## [The input]
--
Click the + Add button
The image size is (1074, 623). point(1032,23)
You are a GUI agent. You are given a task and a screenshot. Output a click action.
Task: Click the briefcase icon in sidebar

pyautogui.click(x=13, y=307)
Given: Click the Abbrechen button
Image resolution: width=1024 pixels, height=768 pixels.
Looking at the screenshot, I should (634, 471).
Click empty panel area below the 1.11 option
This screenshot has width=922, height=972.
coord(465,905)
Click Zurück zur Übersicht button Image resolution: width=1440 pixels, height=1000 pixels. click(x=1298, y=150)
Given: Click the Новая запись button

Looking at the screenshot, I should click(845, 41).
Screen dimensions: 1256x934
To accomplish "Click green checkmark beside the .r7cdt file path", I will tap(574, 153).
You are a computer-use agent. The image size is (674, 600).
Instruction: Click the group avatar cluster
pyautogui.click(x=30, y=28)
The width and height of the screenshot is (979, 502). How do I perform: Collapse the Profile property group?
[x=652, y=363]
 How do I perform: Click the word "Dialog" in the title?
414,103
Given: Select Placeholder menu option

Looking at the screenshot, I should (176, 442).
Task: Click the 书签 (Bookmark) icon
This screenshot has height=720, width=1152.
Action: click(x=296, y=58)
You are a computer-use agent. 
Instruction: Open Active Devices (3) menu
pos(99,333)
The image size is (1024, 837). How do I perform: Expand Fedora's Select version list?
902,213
--
## [Assignment]
Gather each line of the listing that holds the string "computer".

## [Solution to this exercise]
You are a computer-use agent. The image size is (674, 600).
You are a computer-use agent. 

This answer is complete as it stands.